This story originally was published in the July issue of Celebrate Arkansas magazine:
Arkansas was a far different place in 1959 than it is today.
The state’s image was tied to the 1957 desegregation crisis at Little Rock Central High School, Orval Faubus was in the governor’s office and thousands of Arkansas homes were still without electricity.
A young New Hampshire native named Don Munro moved to this rural state in 1959 to establish Lake Catherine Footwear, a division of the New Hampshire-based shoe manufacturer that employed him.
In early 1953, another East Coast native — Winthrop Rockefeller — had moved to Arkansas to escape a failed marriage and the prying New York media.
In 1955, Faubus — who was in the first of six two-year terms — decided to capitalize on Rockefeller’s famous name. He appointed Rockefeller to head the Arkansas Industrial Development Commission.
Rockefeller took the assignment seriously during his nine years in the job, bringing almost 600 new industrial plants to the state. Industrial employment grew by 47.5 percent and manufacturing wages grew by 88 percent in Arkansas during that era.
“Sears Roebuck & Co. was our biggest customer,” says Don Munro, now 85. “I always suspected that Winthrop Rockefeller was friendly with someone on the Sears board and that’s how the shoe company got to Arkansas from New Hampshire.”
The two partners in the shoe manufacturing company traveled to Arkansas to scout locations with AIDC (now the Arkansas Economic Development Commission) representatives. They visited small towns such as Lepanto and DeWitt during the day. They came back to Hot Springs each night.

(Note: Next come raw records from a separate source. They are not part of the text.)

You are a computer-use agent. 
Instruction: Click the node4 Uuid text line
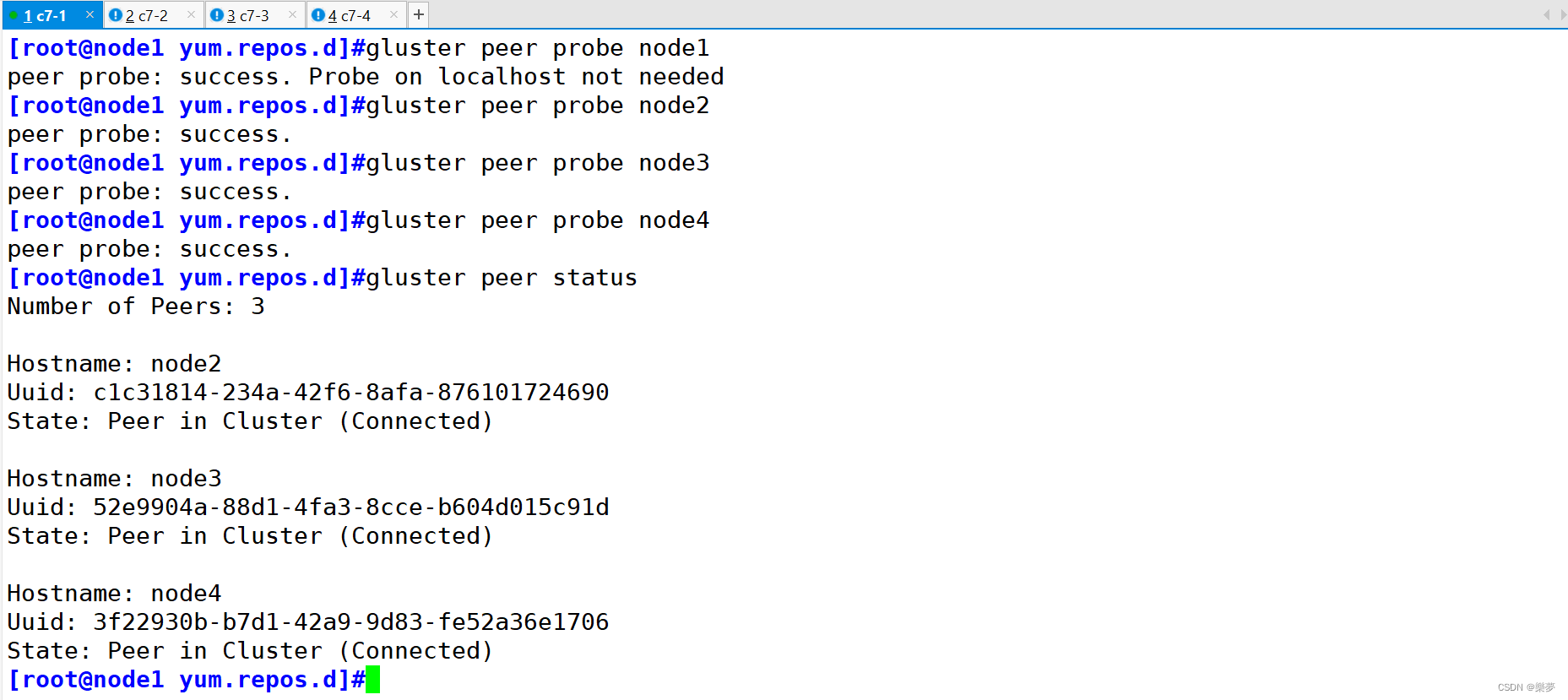pyautogui.click(x=308, y=621)
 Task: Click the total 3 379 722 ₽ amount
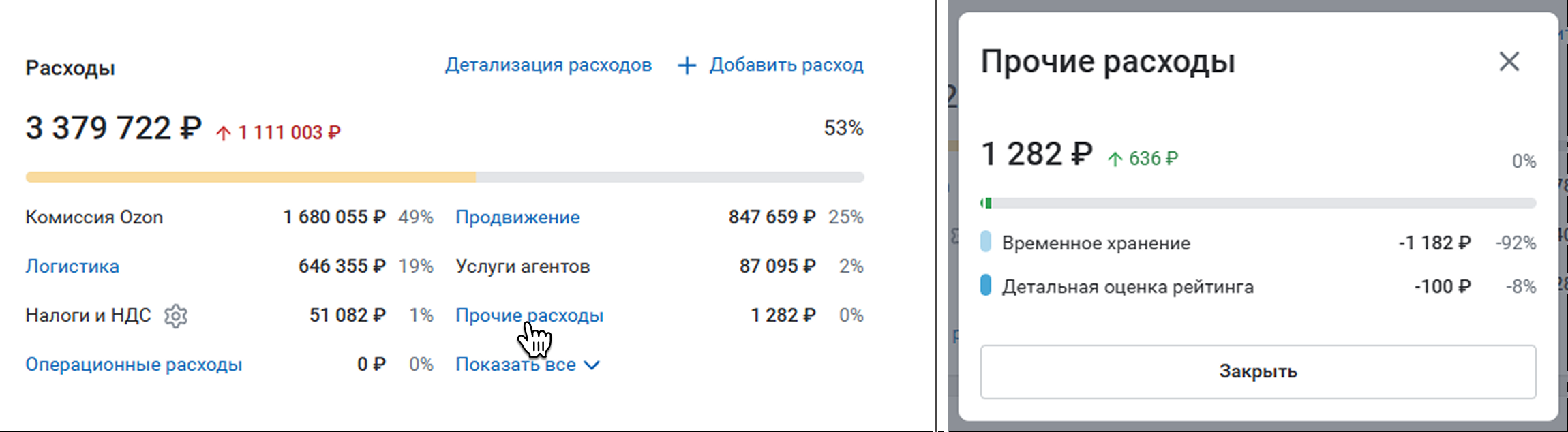113,128
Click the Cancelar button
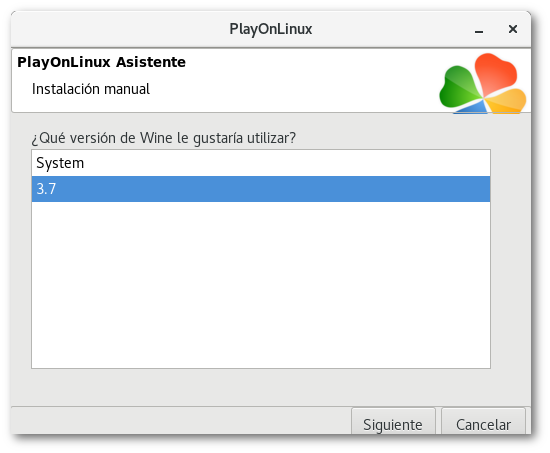This screenshot has width=550, height=453. click(x=483, y=421)
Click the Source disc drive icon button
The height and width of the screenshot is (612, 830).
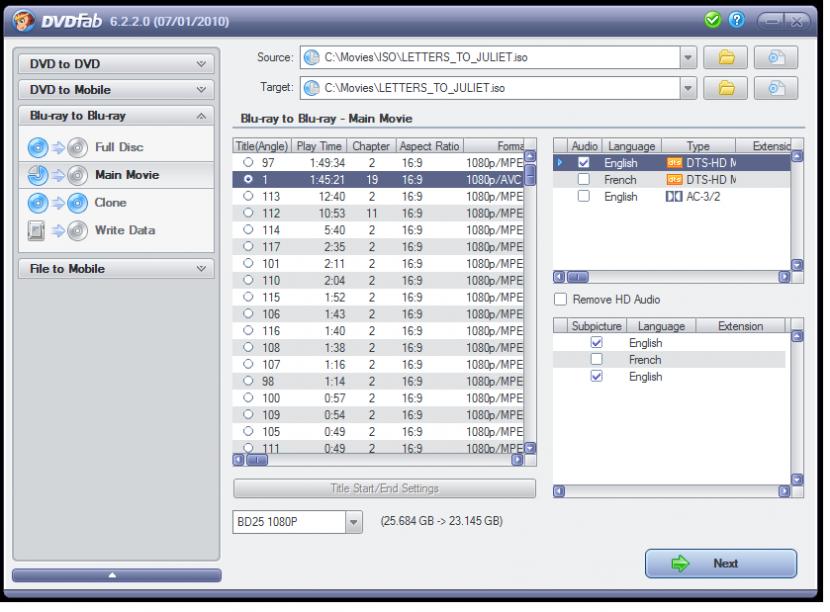click(x=775, y=57)
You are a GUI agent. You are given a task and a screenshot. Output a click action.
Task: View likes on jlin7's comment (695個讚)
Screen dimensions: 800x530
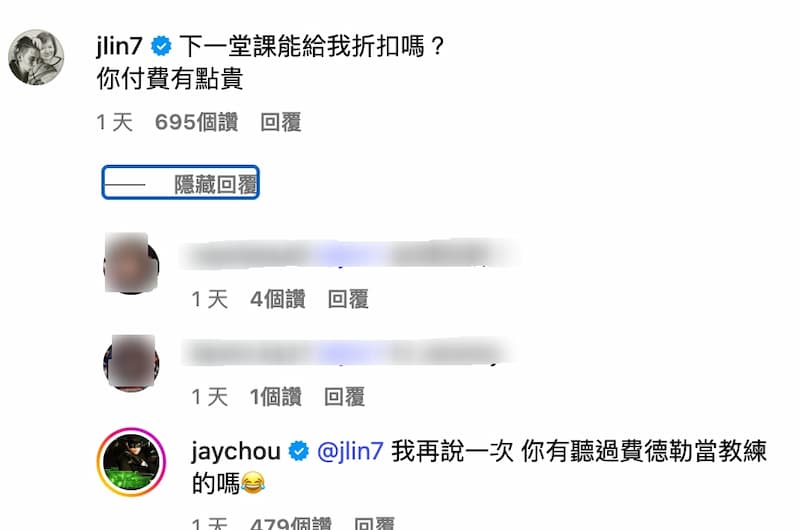click(196, 122)
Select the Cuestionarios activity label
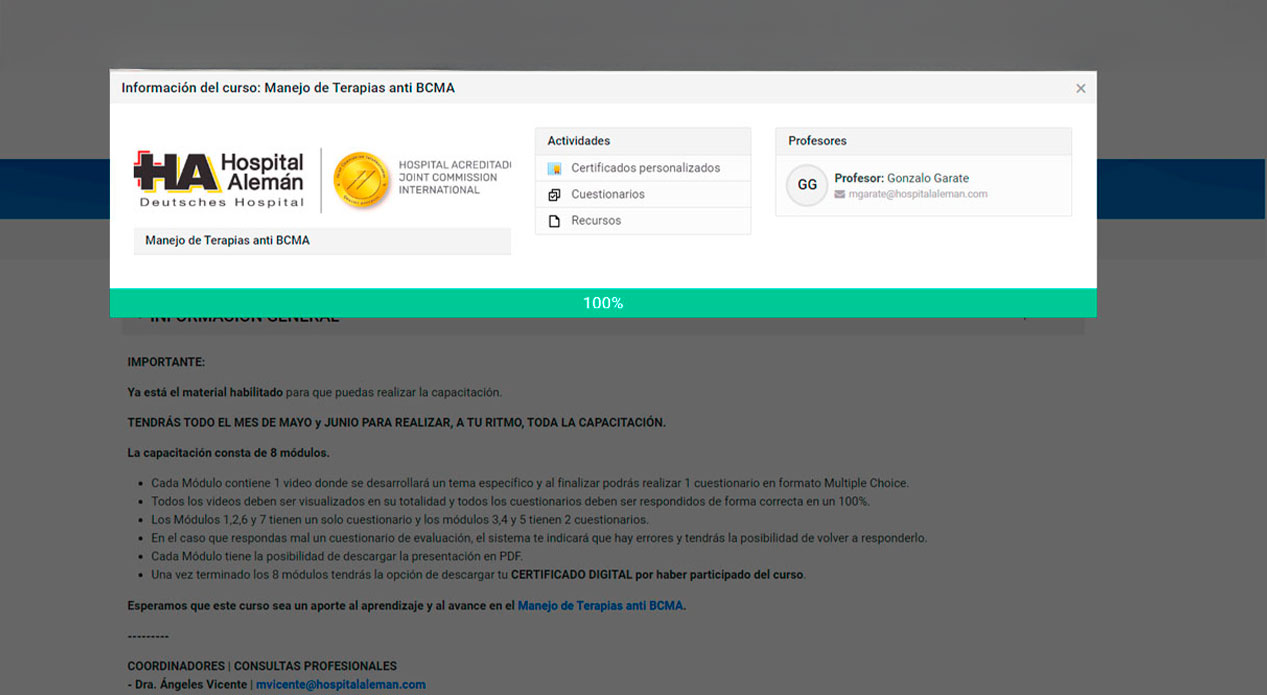 tap(607, 194)
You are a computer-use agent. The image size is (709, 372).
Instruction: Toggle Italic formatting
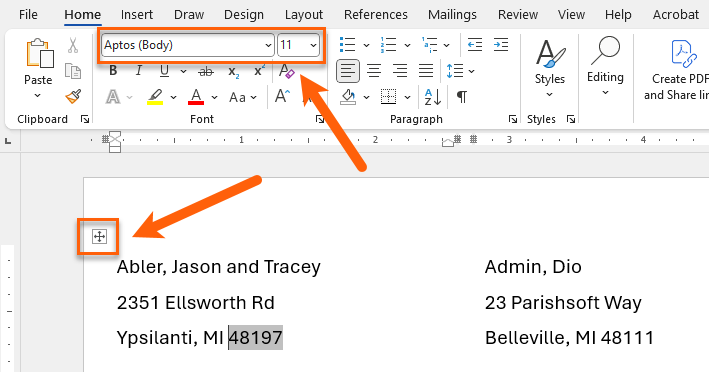click(139, 71)
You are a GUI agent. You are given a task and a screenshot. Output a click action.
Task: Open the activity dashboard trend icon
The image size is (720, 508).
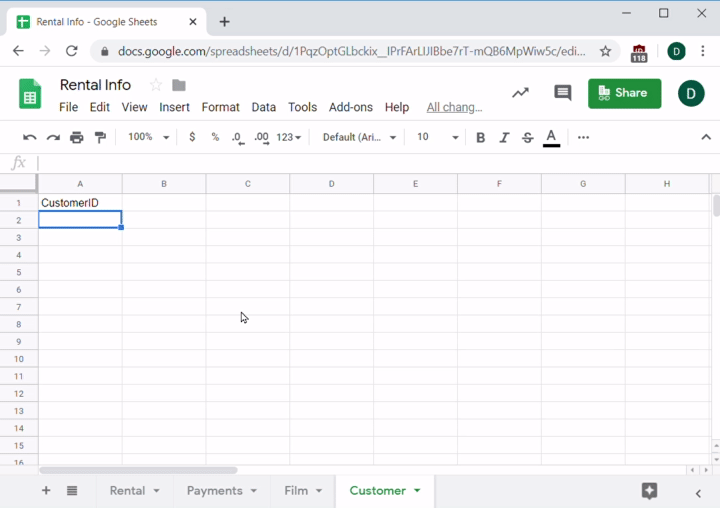click(x=520, y=93)
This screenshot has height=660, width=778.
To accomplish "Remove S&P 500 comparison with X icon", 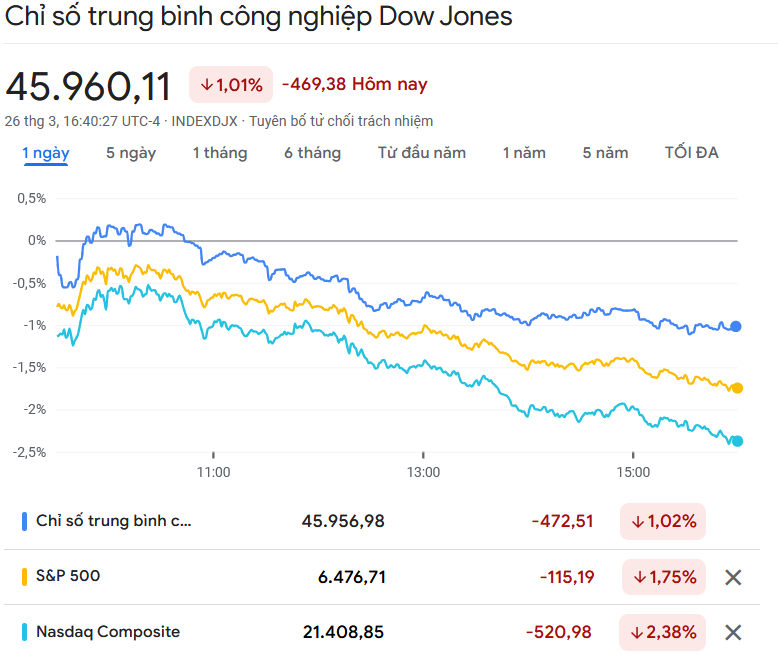I will [x=733, y=577].
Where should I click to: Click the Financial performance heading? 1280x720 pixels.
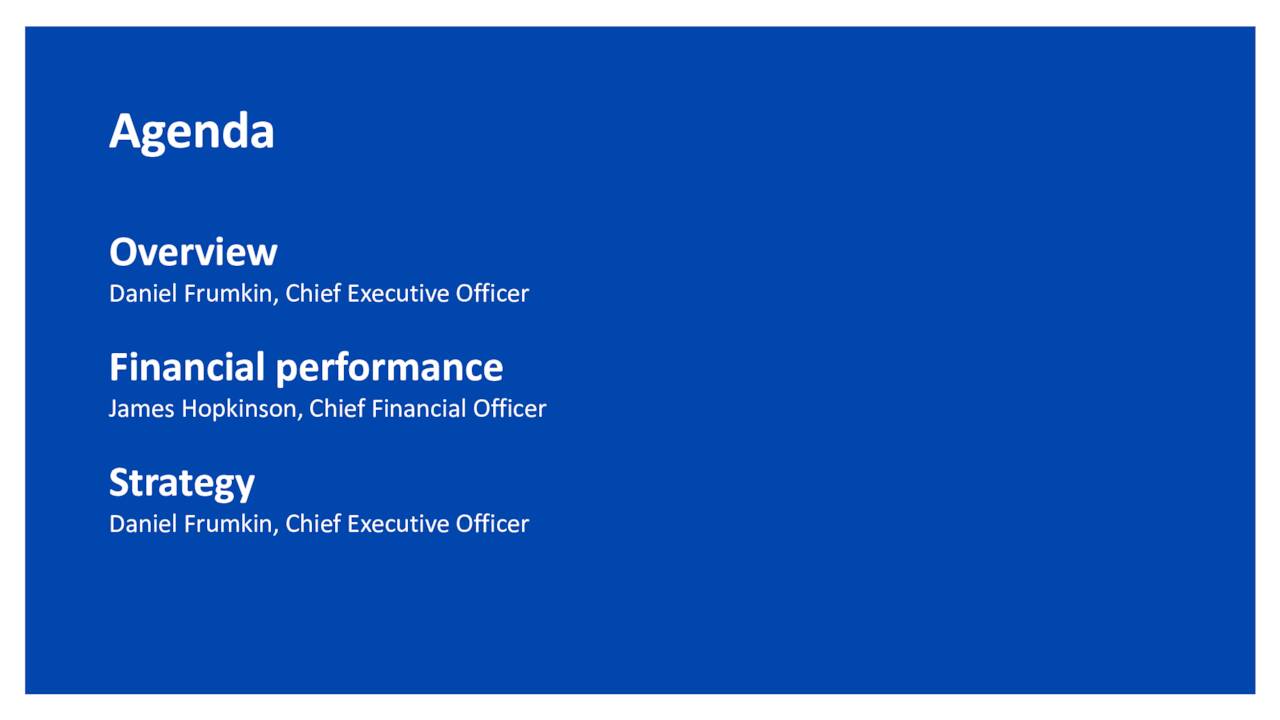(x=306, y=368)
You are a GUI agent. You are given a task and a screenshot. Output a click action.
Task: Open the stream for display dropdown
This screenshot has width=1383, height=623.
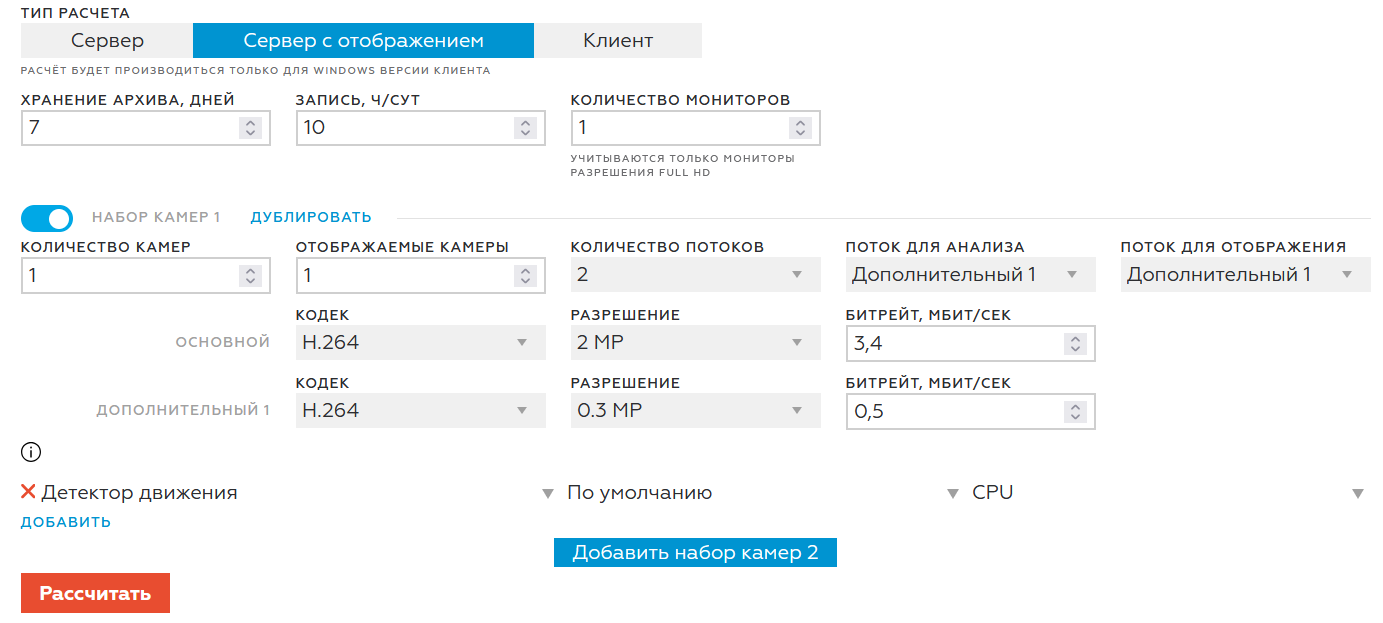coord(1245,275)
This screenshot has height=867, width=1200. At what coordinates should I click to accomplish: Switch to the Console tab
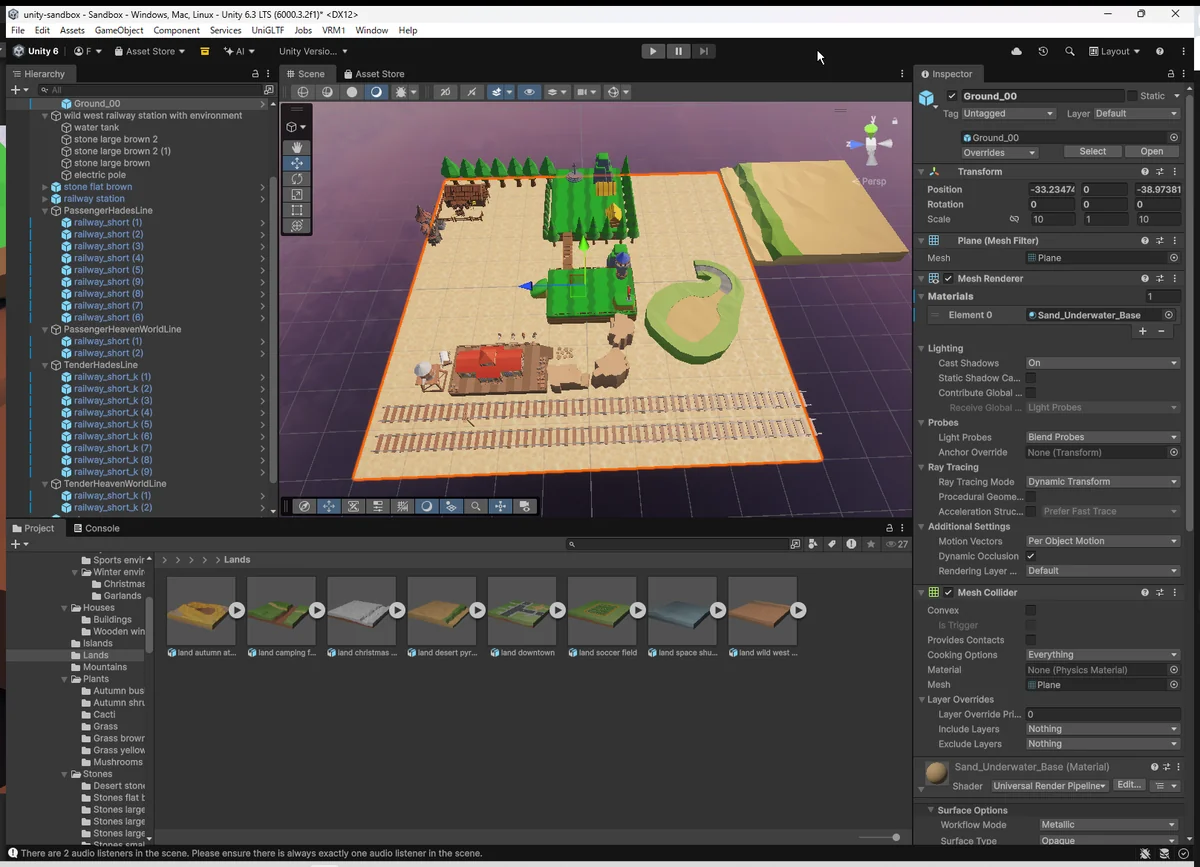coord(95,528)
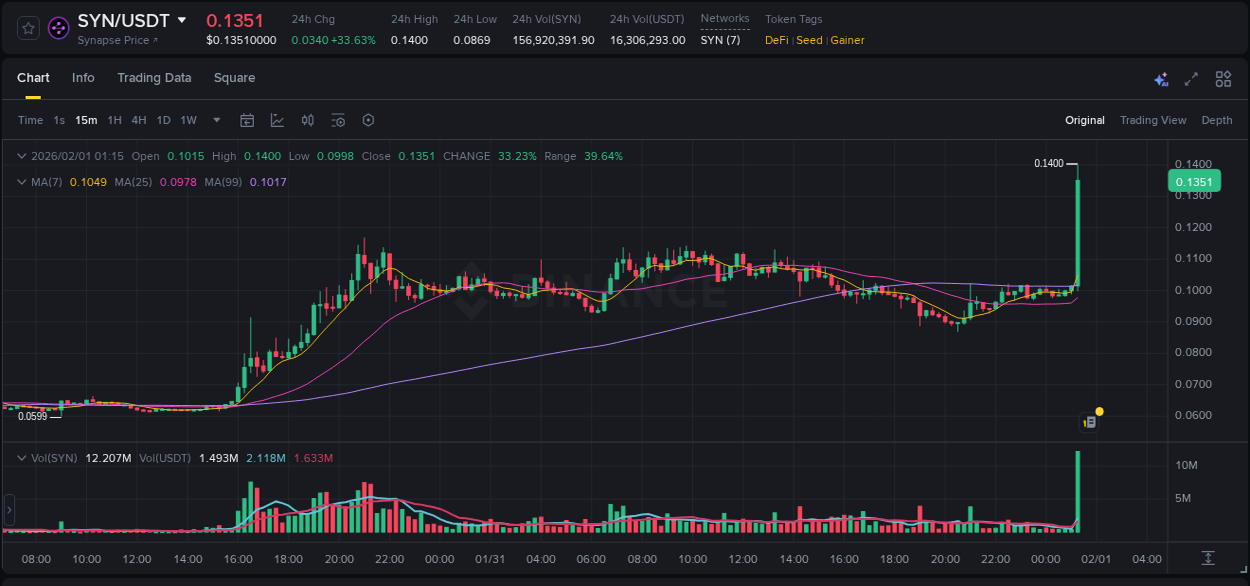This screenshot has width=1250, height=586.
Task: Select the line chart style icon
Action: pyautogui.click(x=277, y=119)
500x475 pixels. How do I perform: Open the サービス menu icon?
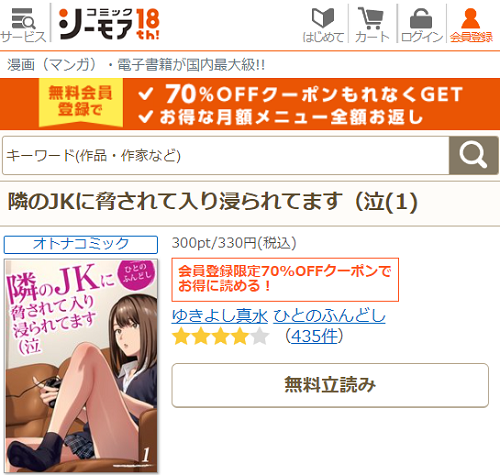[x=23, y=25]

Gambling was technically illegal but wide open in the Spa City in those days. There were nice hotels, good restaurants and live entertainment. The AIDC representatives undoubtedly felt that Hot Springs would be the best place to impress the visitors from New England at night.
Eventually, those visitors also decided Hot Springs would be the best place for a plant.
“It was either out here on Lake Catherine or over by the airport,” Don says of the two locations that were the finalists for the manufacturing facility. “This location has a lake, and the other location didn’t. So we ended up here. It has been a good spot for us.”
Back home in New Hampshire, Don and his wife Barbara had four children — daughter Lindy, son Bruce, son Neil and daughter Mollie. Another daughter, Christine, later would be born in Arkansas.
It would no doubt be a culture shock for this New England family.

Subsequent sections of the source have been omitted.